All we need is a function to take some given search state – current node in the trie tree and tiles used so far – and then check all of the neighboring tiles if they can continue down the trie tree towards valid words.

/// Given a spot in the Trie tree, a game tile, and a list of previously used tiles used
/// to form a word, return Some(seq< all possible steps>). If no legal words are possible
/// from this state, return None.
let searchStep (nodeInTrieTree : TrieNode) (tilesInChain : ITile list) =

    // Are we at a legal word in the Trie tree?
    if nodeInTrieTree.IsLegalWord then
        foundWords.Add(getWordText tilesInChain)

    let currentTile = List.head tilesInChain

    match nodeInTrieTree with
    // Cannot make any valid words from this point, no purpose in stepping
    | Eow -> None
    // If you can form legal words beond where we are at in the tree, continue
    // searching.
    | Node(possibleLetterSteps, _) 
        ->  let possibleSteps =
                currentTile.Neighbors
                // Filter out neighbors already used for the word chain
                |> Seq.filter 
                    (fun neighborTile -> 
                        not (List.exists 
                                (fun (prevTile : ITile) -> prevTile.Location = neighborTile.Location) 
                                tilesInChain
                            )
                    )
                // Filter out neighbors which couldn't lead to avalid word
                |> Seq.filter
                    (fun neighborTile -> possibleLetterSteps.ContainsKey(neighborTile.Letter))
                // Now map them to the next 'states' to search
                |> Seq.map 
                    (fun neighborTile ->
                        (   // Node in trie tree
                            possibleLetterSteps.[neighborTile.Letter],
                            // Tiles used in the word chain
                            neighborTile :: tilesInChain
                        )
                    )
                    
            if not (Seq.isEmpty possibleSteps) then
                Some(possibleSteps)
            else
                None

And that’s it!

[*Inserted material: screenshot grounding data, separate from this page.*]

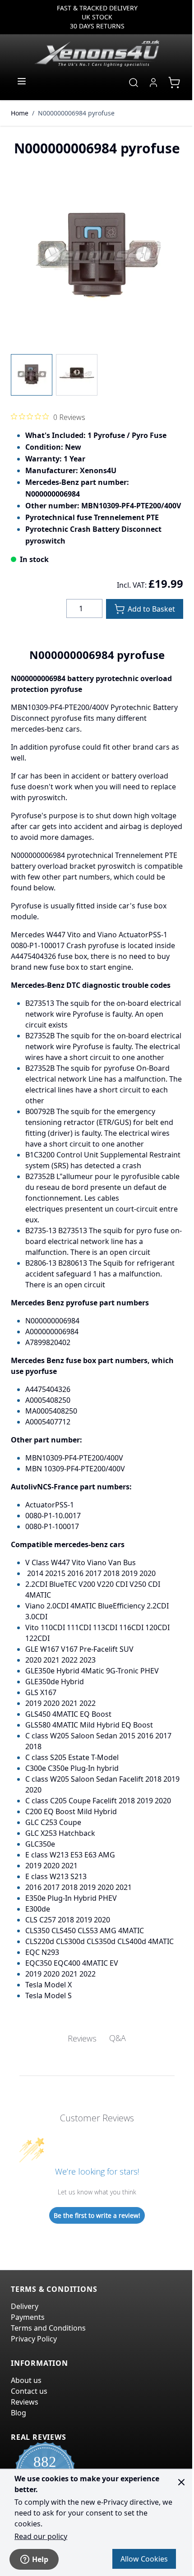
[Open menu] (21, 81)
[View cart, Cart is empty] (174, 83)
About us (26, 2380)
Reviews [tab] (82, 2038)
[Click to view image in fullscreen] (97, 257)
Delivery (24, 2306)
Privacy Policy (34, 2339)
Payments (28, 2317)
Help (40, 2559)
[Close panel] (181, 2482)
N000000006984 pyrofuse (76, 113)
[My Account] (153, 82)
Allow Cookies (144, 2559)
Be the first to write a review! (97, 2215)
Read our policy (40, 2536)
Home (19, 113)
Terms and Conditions (48, 2328)
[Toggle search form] (133, 82)
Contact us (29, 2391)
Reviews (24, 2402)
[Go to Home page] (97, 53)
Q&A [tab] (117, 2037)
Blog (18, 2413)
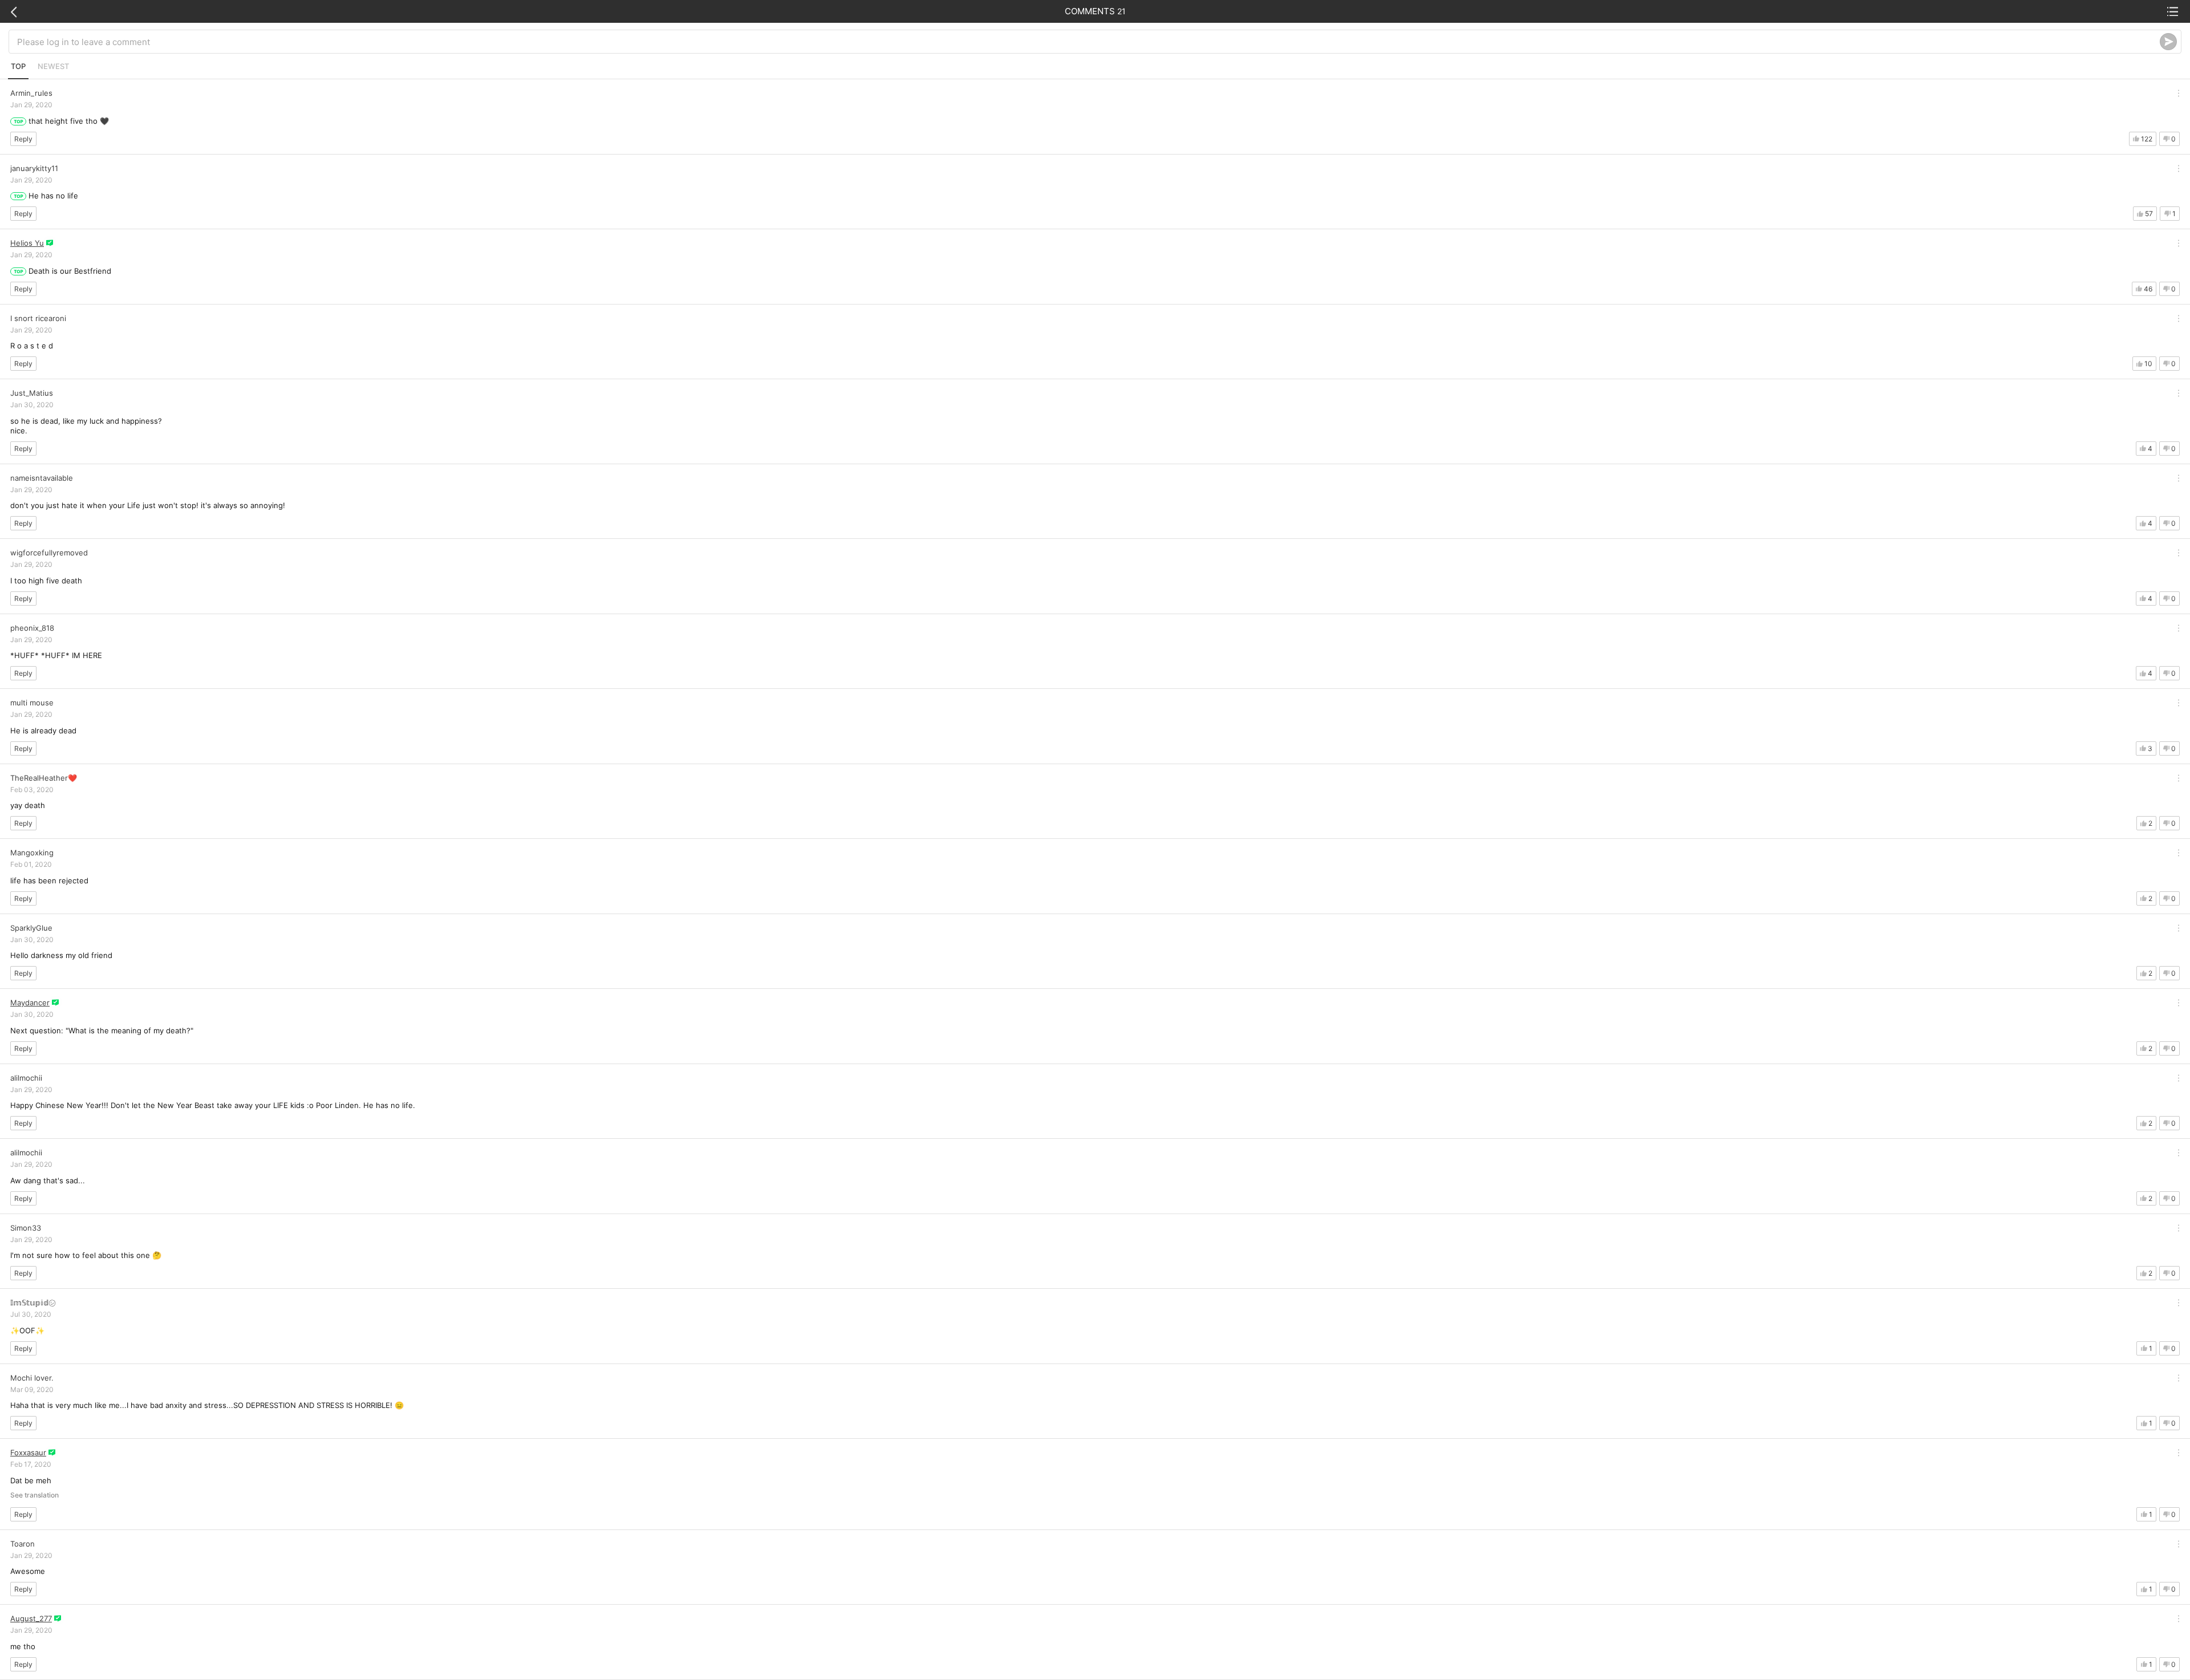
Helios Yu (27, 242)
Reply (23, 139)
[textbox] (1088, 42)
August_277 (31, 1618)
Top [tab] (18, 66)
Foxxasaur (28, 1452)
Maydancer (30, 1002)
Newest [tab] (53, 66)
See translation (34, 1495)
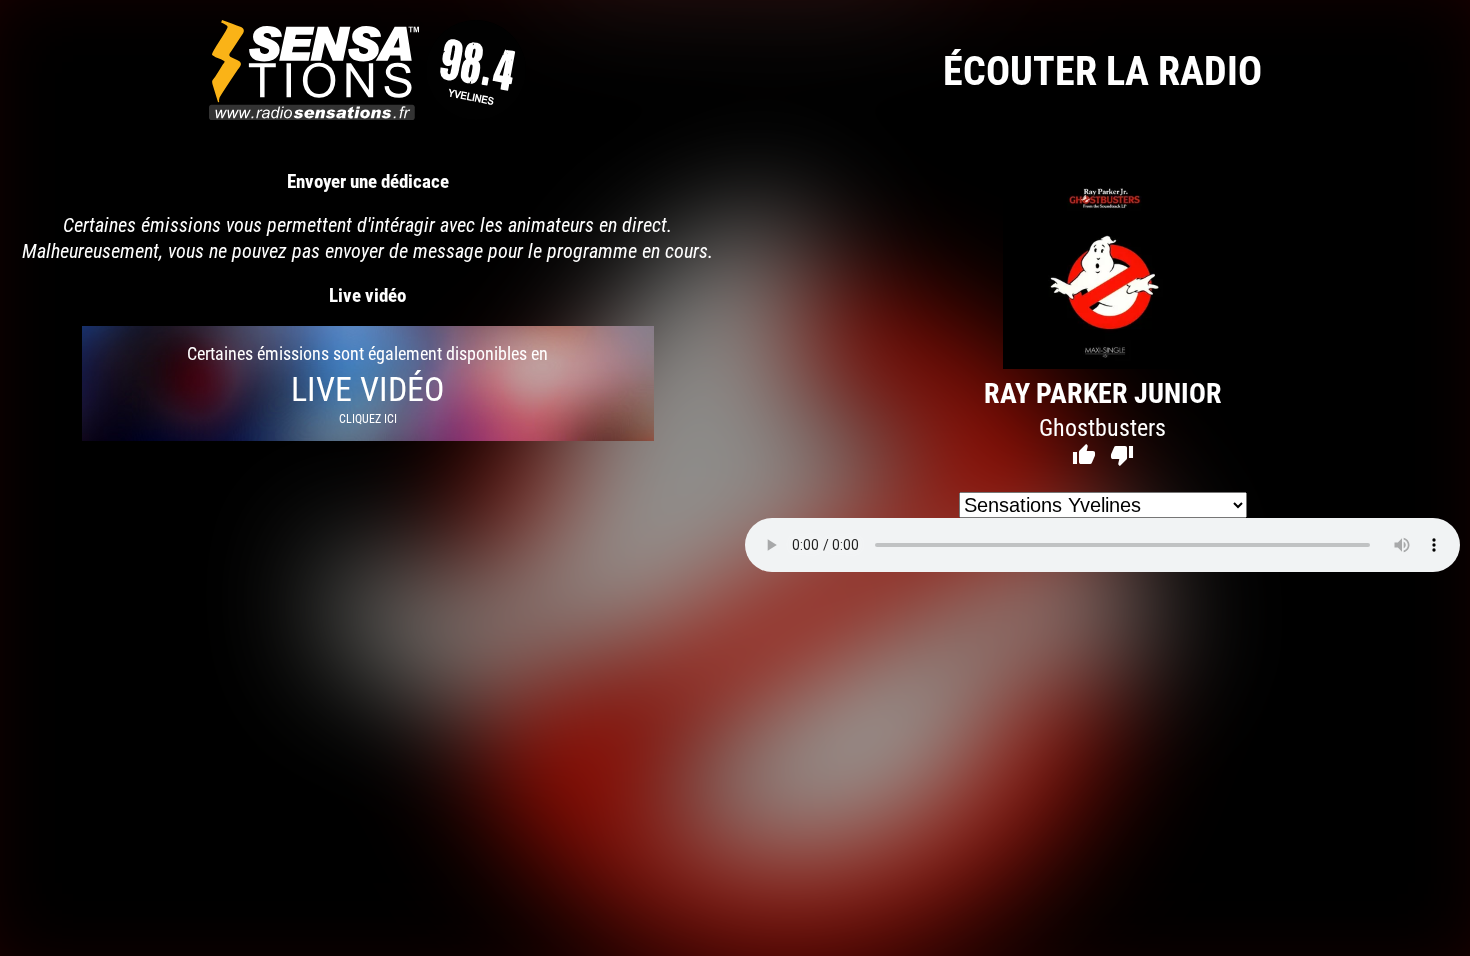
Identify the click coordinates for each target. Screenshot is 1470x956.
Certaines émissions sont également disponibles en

We can use this efficient word search cheat to our heart’s content. Attached to this post is the source code.

I used BookwormBot9000 to spot this gem on my iPhone version of the game. But that begs the question what the hell is a madrilene?

photo

Disclaimer

All code samples are provided "AS IS" without warranty of any kind, either express or implied, including but not limited to the implied warranties of merchantability and/or fitness for a particular purpose. So in other words, if cheating at word games leads your brain to atrophy and turn to mush, don’t blame me or Microsoft.